An iodine atom normally has 53 protons. If the iodine ion has 54 electrons, it has one extra electron, giving it a charge of -1.

Key concepts

Chemistry and Determining Ion Charge

In chemistry, understanding the charge of ions is fundamental to grasping how atoms interact to form compounds. Ions are atoms or molecules that have lost or gained electrons, resulting in a net electrical charge. During ion formation, an atom becomes positively charged if it loses electrons, known as a cation, or negatively charged if it gains electrons, leading to an anion. For example, considering an aluminum ion with 10 electrons, knowing that an aluminum atom typically possesses 13 electrons, we recognize that the ion is missing 3 electrons and is therefore a cation with a charge of +3.

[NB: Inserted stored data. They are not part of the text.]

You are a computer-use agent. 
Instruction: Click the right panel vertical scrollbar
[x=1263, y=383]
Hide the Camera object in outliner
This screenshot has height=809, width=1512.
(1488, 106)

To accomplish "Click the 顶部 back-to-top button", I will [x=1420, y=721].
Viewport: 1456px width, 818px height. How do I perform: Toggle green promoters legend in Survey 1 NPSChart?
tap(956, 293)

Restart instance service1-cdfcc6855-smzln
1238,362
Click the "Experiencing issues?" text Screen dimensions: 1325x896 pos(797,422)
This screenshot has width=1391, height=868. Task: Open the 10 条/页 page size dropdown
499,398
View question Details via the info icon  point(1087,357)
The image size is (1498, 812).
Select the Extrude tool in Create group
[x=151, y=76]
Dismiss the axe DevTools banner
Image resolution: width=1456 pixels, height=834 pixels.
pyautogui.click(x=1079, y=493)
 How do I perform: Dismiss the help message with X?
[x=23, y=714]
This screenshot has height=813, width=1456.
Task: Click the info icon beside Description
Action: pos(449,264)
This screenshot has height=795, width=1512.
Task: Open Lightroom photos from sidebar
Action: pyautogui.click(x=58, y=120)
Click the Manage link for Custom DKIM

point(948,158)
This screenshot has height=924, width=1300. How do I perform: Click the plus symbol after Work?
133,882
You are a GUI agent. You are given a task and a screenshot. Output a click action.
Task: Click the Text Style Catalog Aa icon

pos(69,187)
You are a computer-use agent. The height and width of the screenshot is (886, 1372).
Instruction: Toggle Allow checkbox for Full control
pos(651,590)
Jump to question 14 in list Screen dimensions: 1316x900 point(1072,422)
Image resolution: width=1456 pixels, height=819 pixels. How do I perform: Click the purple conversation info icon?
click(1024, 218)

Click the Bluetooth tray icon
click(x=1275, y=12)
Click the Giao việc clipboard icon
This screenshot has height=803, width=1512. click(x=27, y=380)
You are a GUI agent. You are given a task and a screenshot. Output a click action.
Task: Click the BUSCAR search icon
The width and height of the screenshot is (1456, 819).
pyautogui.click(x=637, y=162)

Understanding the charge of ions is critical for predicting the formulas of ionic compounds, understanding the role of electrolytes in physical processes, and in many other areas of chemistry. The charge directly affects how ions bond and interact, as ions with opposite charges attract and potentially form ionic bonds, a staple in the formation of many compounds.

Ions and Isotopes

Atoms of the same element can exist in different forms called isotopes, which have the same number of protons but different numbers of neutrons. This alters their mass but not their chemical behavior. Unlike isotopes, ions are formed by the loss or gain of electrons which greatly impacts their chemical behavior due to the resulting charge. Isotopes do not have a net charge; their electrical neutrality remains intact. To illustrate, an oxygen atom remains an isotope of oxygen regardless of the number of neutrons, but once it gains or loses electrons—such as the oxygen ion with 10 electrons—it becomes an ion with a charge, specifically, a -2 anion in this case. The distinction between isotopes and ions is crucial in more advanced topics such as nuclear chemistry, where isotopes play a major role, and electrochemistry, which focuses on ion behavior.

Atomic Structure

The atomic structure is the key to determining an ion's charge. The structure includes the nucleus, with protons and neutrons, and the electron cloud with electrons orbiting at various levels. The number of protons (ideally balanced by an equal number of electrons) determines the element's identity and is known as the atomic number. Positive or negative charges are the result of an imbalance between protons and electrons. For instance, a titanium atom having an atomic number of 22 normally carries 22 electrons; however, if it has 18 electrons, like the titanium ion in the exercise, it is deficient by four electrons, indicating a +4 charge. The manipulation of atomic structures through the gain or loss of electrons (ionization) is at the heart of many chemical reactions and technologies, such as batteries and sensors.

Oxidation States

Oxidation states, also referred to as oxidation numbers, are hypothetical charges atoms would have if all bonds were ionic. They are essential for understanding the electron transfer in reactions, particularly in redox (oxidation-reduction) reactions. In the context of the given exercise, the oxidation state represents the charge of each ion. By examining the iodine ion with 54 electrons, we can deduce its oxidation state. As an iodine atom typically carries 53 electrons, the additional electron increases its oxidation state to -1, making it an anion. The oxidation state is instrumental for balancing chemical equations and determining the roles of different atoms within chemical compounds. It's also used as a communicating tool among chemists to describe the electron distribution within molecules.